A) Moon should recognize additional net income for 2002 of $5 per share, or $400,000.

B) Paid-in capital at December 31, 2002, is $1,200,000 (i.e. 80,000 shares times $15 per share).

C) This increase in market value of outstanding stock is not recorded in the financial statements of Moon Corporation.

D) Each shareholder must pay an additional $5 per share to Moon.
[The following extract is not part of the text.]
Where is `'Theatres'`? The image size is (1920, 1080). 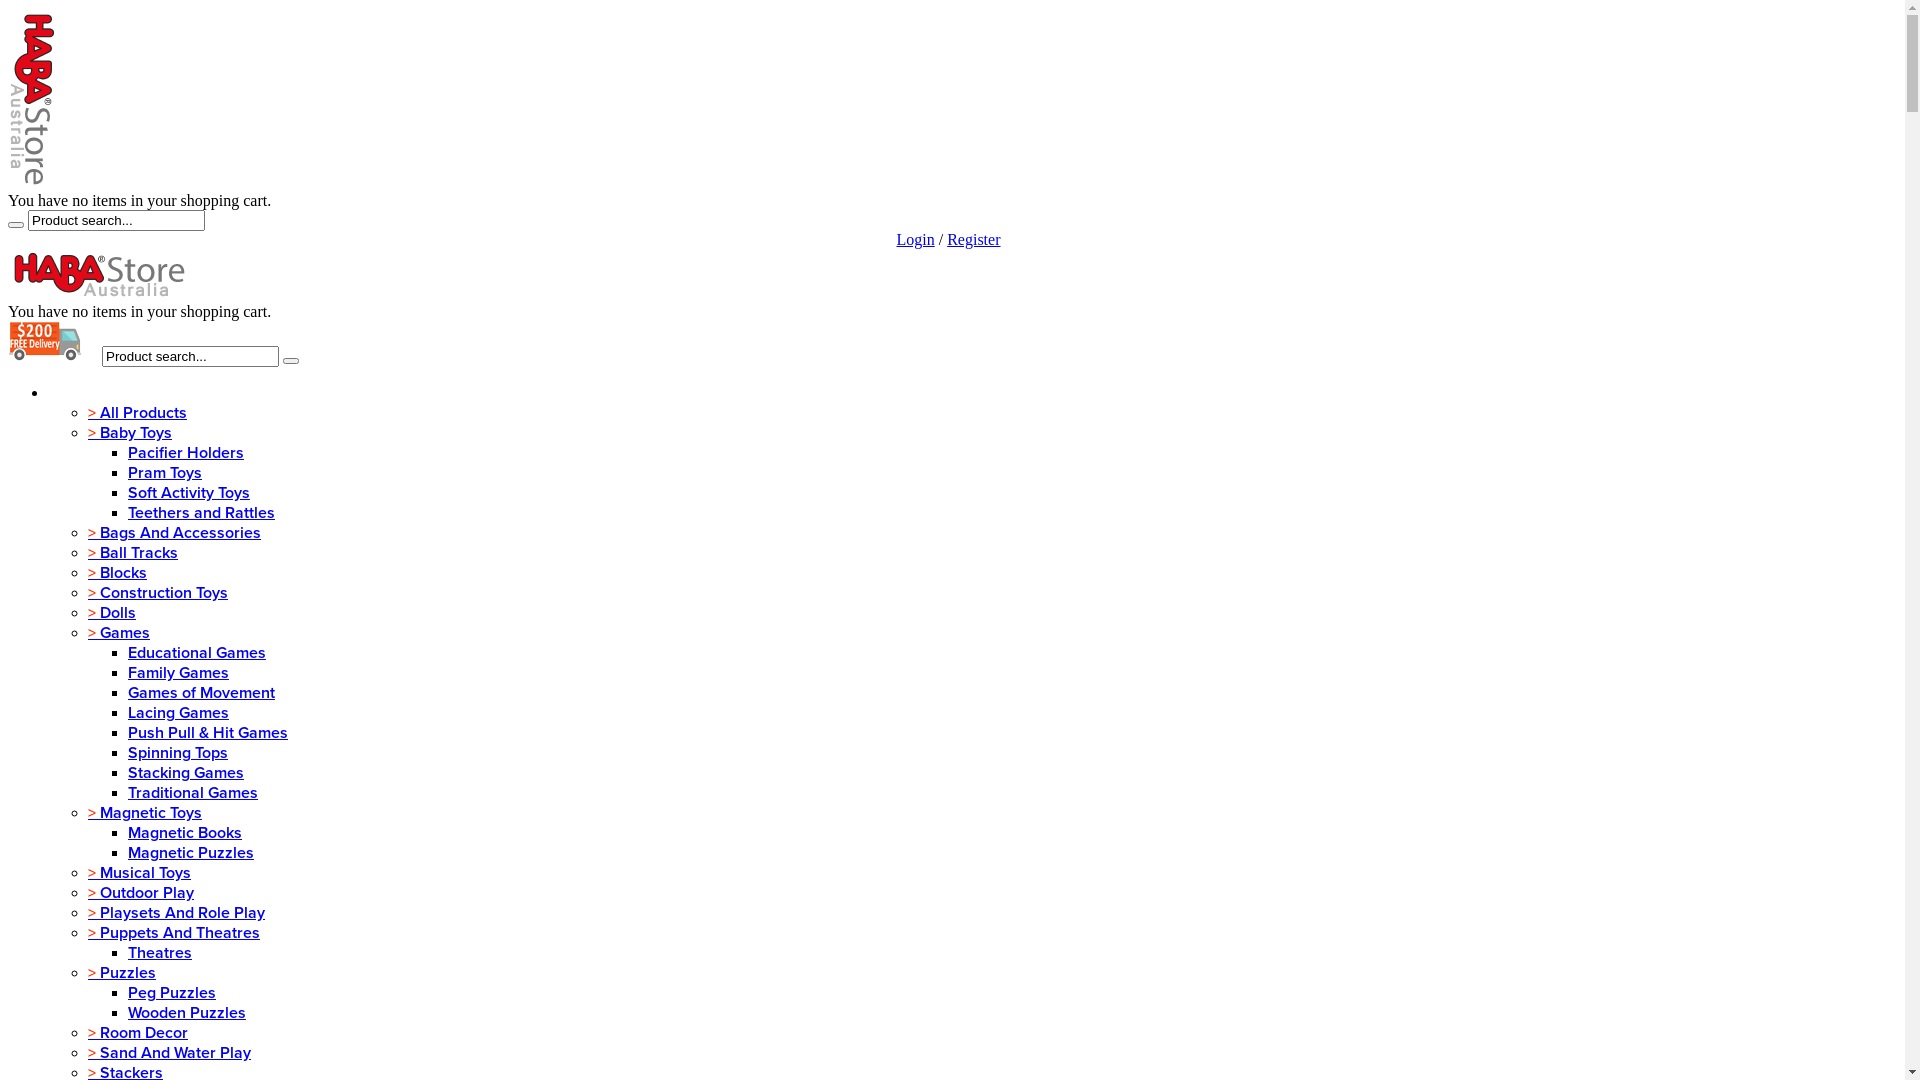 'Theatres' is located at coordinates (158, 951).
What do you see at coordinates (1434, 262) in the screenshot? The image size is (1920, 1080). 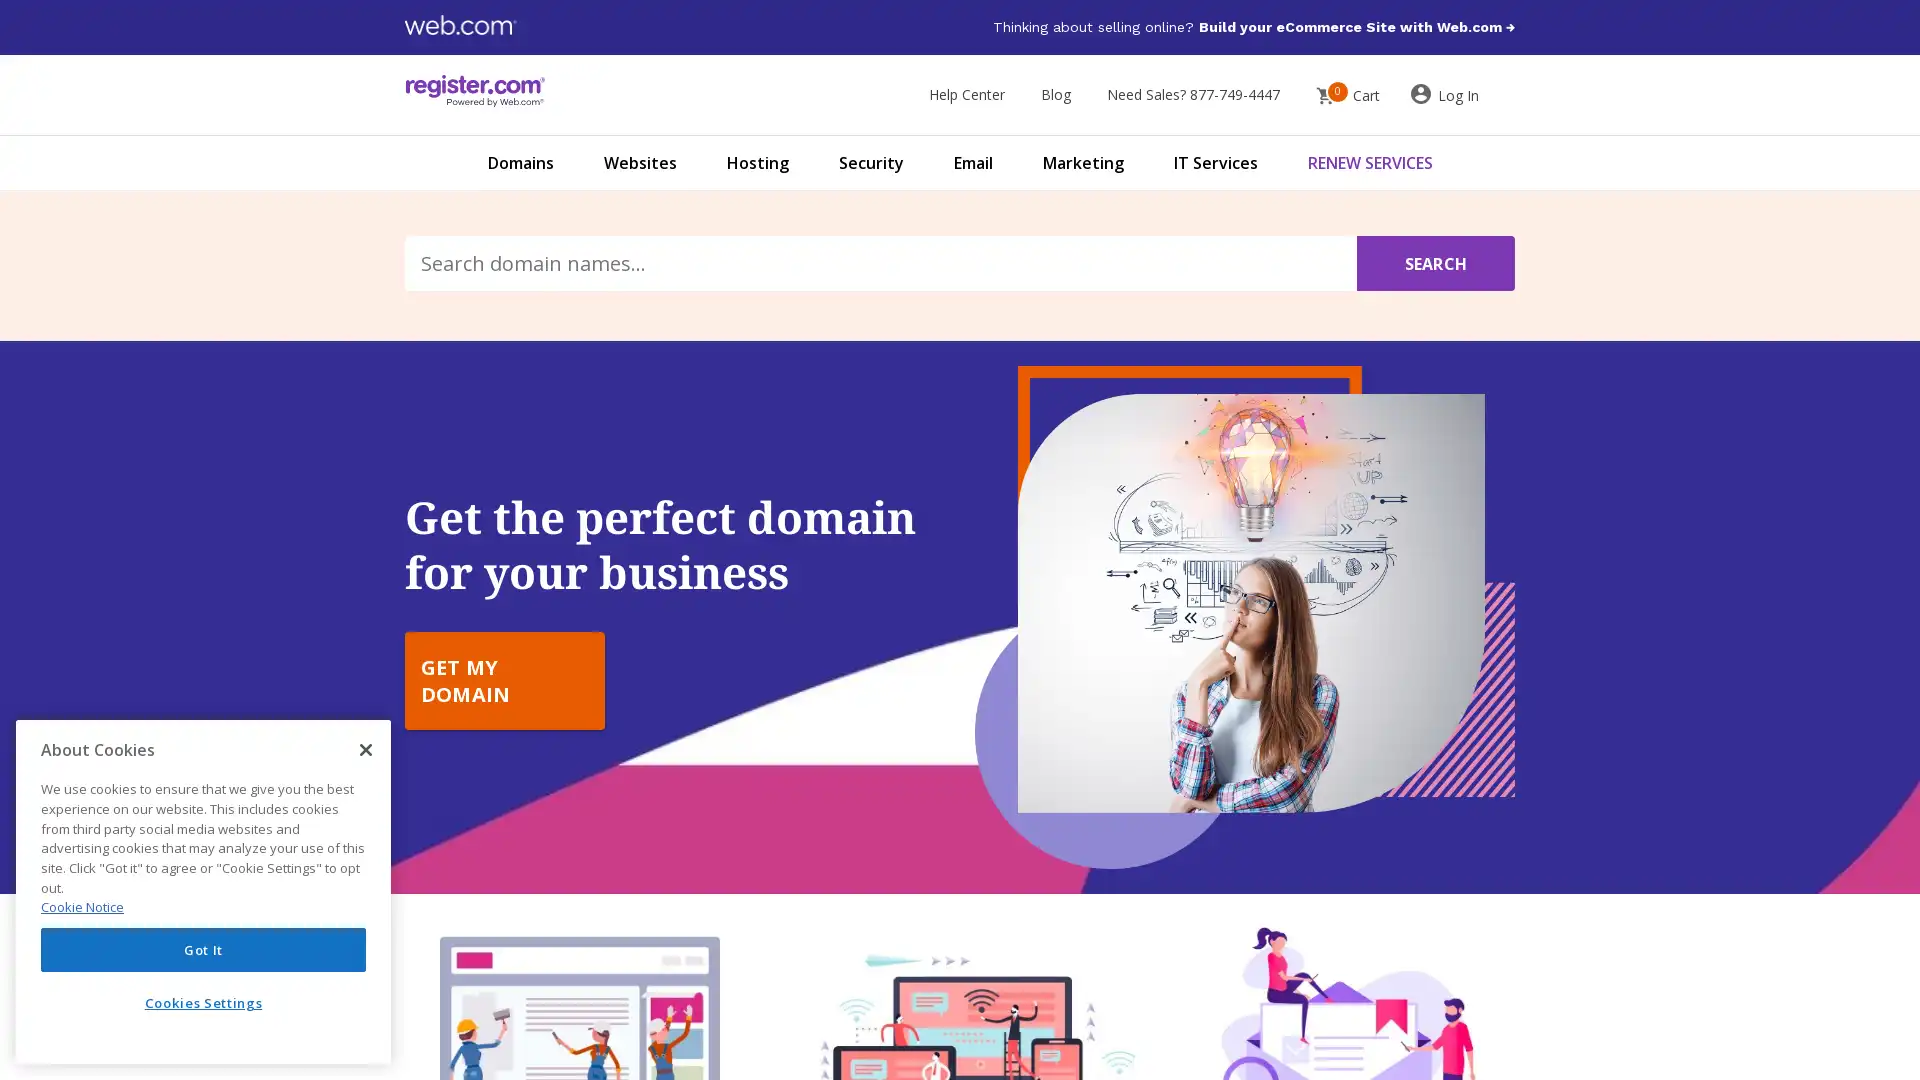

Use the following to answer questions 6 - 8:

Shown below is information relating to the stockholders' equity of Surf Corporation as of December 31, 2010:

8% cumulative preferred stock, $100 par, $600,000

Common stock, $10 par, 500,000 shares Authorized, 120,000 shares issued and outstanding, $1,200,000

Additional paid-in capital: common stock, $600,000

Retained earnings (Deficit), ($60,000)

Dividends in arrears, $48,000

6. Refer to the above data. How many shares of preferred stock are issued and outstanding?

A) 75,000 shares

B) 60,000 shares.

C) 6,000 shares.

D) 120,000.

7. Refer to the above data. What was the original issue price per share of common stock?

A) $10.00 per share.

B) $15.00 per share.

C) $2.40 per share.

D) $8.00 per share

8. Refer to the above data. Total Stockholders Equity is.

A) $2,400,000.

B) $2,340,000.

C) $2,460,000.

D) $2,292,000.

9. Coronet Corp. has total stockholders' equity of $7,400,000. The company's outstanding capital stock includes 100,000 shares of $10 par value common stock and 20,000 shares of 6%, $100 par value preferred stock. (No dividends are in arrears.) The book value per share of common stock is:

:

A) $54.

B) $49.

C) $39.

D) $74.

10. Which of the following individuals has the most power to influence corporate policy on a long-term basis?

A) A shareholder owning 60% of the outstanding common stock.

B) A shareholder owning 80% of the outstanding preferred stock.

C) The treasurer of the corporation.

D) The controller of the corporation.

12. Shore and Gardiner each own 10,000 shares of S&G Corporation $12 par value stock which they purchased for $38 per share directly from the corporation. If Shore sells his stock to Gardiner for $475,000:

A) Stockholders' equity of S&G Corporation increases.

B) Assets of S&G Corporation increase.

C) No account of S&G Corporation is affected.

D) Stockholders' equity of S&G Corporation decreases

14. The par value of the common stock of a large listed corporation: Answer A) Tends to establish a ceiling for the market price of the stock.

B) Tends to establish a floor for the market price of the stock.

C) Represents legal capital and is not related to the market price of the stock.

D) Is increased by net income and decreased by dividends.